I'm still working on perfectly square cuts on larger stock using a japan saw. It really is a zen thing. However, zen don't pay!


----------



## Willie T (Jan 29, 2009)

3, 6, 9! See, Paulie? You're just too young.
I think it's growing up doing songs that kept you thinking that makes us wonder what has happened to that ability in so much of the younger generation.

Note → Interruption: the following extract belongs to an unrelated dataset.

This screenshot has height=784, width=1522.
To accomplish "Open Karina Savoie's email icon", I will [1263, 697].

Here's another one of hers.




 
And can you imagine many kids today even being able to follow The Hand Jive?


----------



## SC sawdaddy (Oct 15, 2008)

Willie T said:


> How come 3,6,9 keeps sticking in my head?
> 
> 
> 
> ...


You crack me up Willy.:laughing:


----------



## kyia (Jul 4, 2011)

skcolo said:


> actually, the real answer to the 345 method is when a framer has three beers, checks out four girls, then steps back five feet and eyeballs the chalk lines and says, "good enough".


----------



## Seven-Delta-FortyOne (Mar 5, 2011)

cleveman said:


> So I asked the guy what he knew about it, if it was one man, a region, etc. and he said it was a region and specifically probably one person, but they had built a whole religion around the use of the numbers.
> 
> I'm not sure there wouldn't be some connection to the free masons. Once you master this knowledge, it would be very powerful. Just think of the respect given to someone today who can master all the information on a framing square.

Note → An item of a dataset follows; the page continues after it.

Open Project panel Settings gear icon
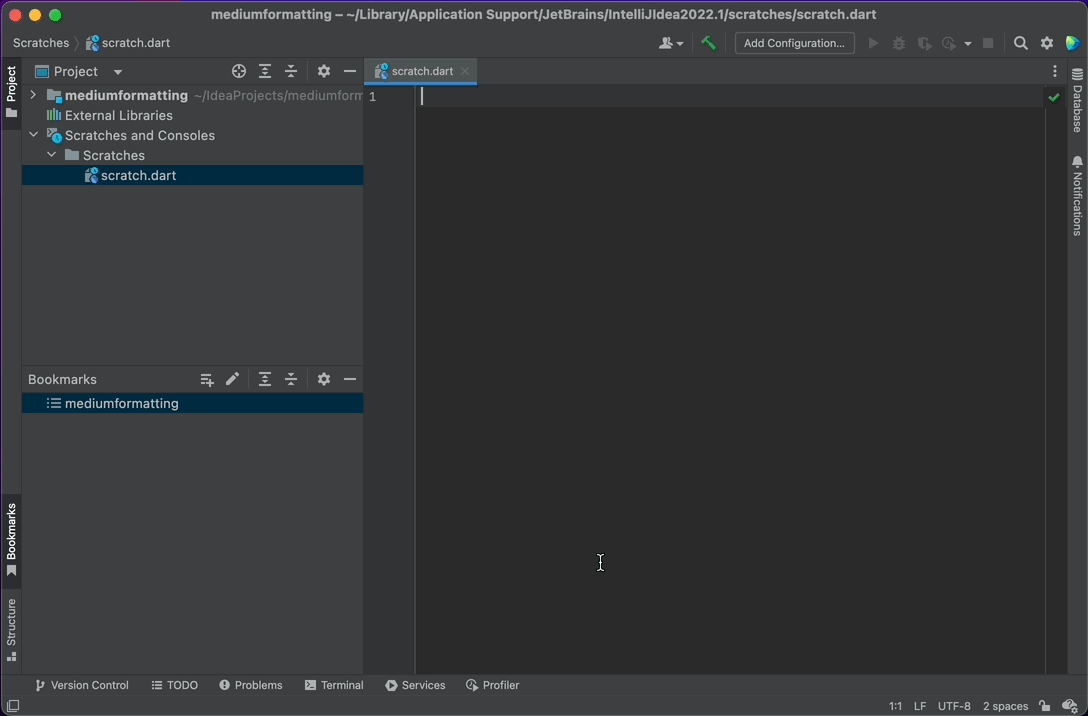Image resolution: width=1088 pixels, height=716 pixels. 324,71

Yeah, his name was Pythagoras. He was a mathmatician and philosopher. And no, not related to the free masons. They wouldn't come along for about another 2,100 years.


----------



## detroit687 (Sep 4, 2008)

WNYcarpenter said:


> O.P......This method is only as accurate as the material you're using is straight. A bow in lumber will throw everything off.

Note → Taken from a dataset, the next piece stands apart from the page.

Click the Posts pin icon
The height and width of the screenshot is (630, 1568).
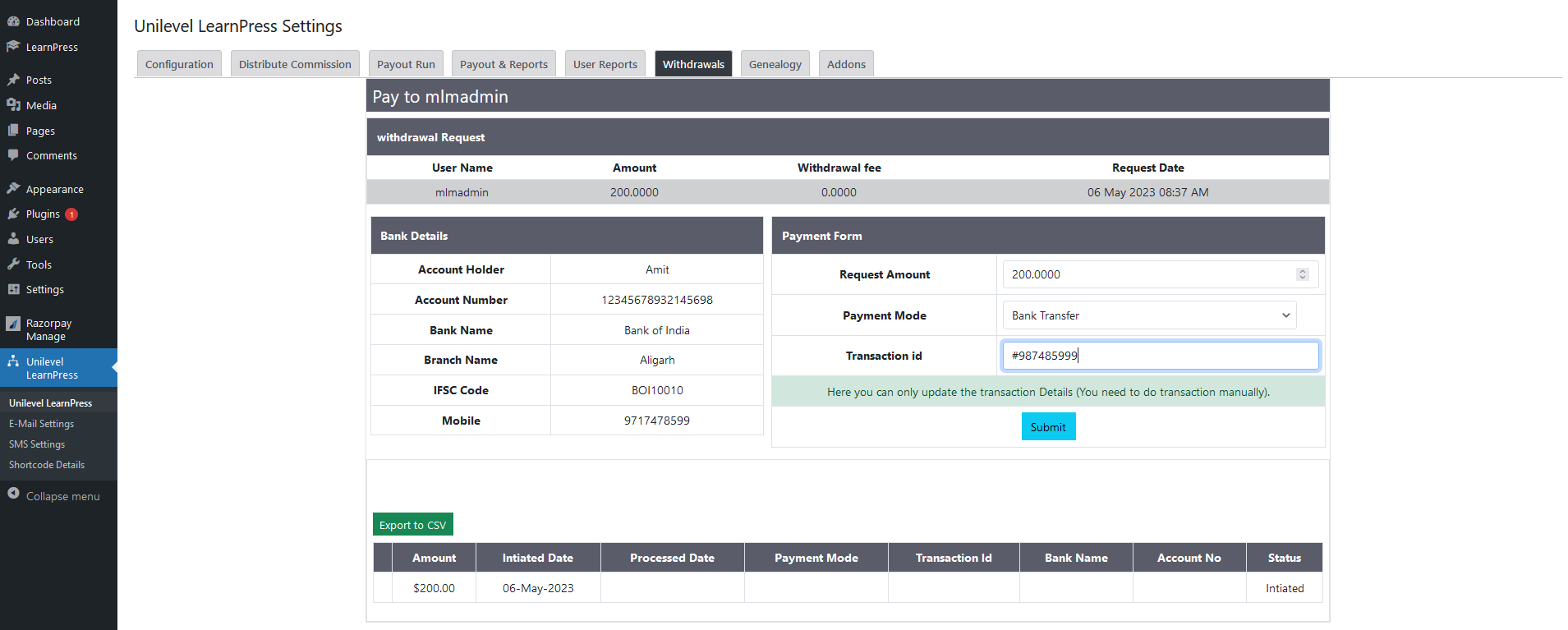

It's a good thing somebody invented a chalk box.
When laying out walls 6 8 10 is usually used but I have found that when I'm working by myself I would rather snap a line and pull equal meaurements from my point of origin in opposite directions and then draw intersecting archs and snap through. It just seems easier when working by your self. And on sites where there's allot of crap in the way such as gang boxes the pls5 works great


----------



## AustinDB (Sep 11, 2006)

also known as Pythagorean triple's, the 3/4/5 is joined by the 5/12/13 and a few other combinations whose numbers are whole. The 3/4/5 is great when laying out a pole barn to create perpendicular walls (as in 12/16/20).


----------



## SC sawdaddy (Oct 15, 2008)

72chevy4x4 said:


> also known as Pythagorean triple's, the 3/4/5 is joined by the 5/12/13 and a few other combinations whose numbers are whole. The 3/4/5 is great when laying out a pole barn to create perpendicular walls (as in 12/16/20).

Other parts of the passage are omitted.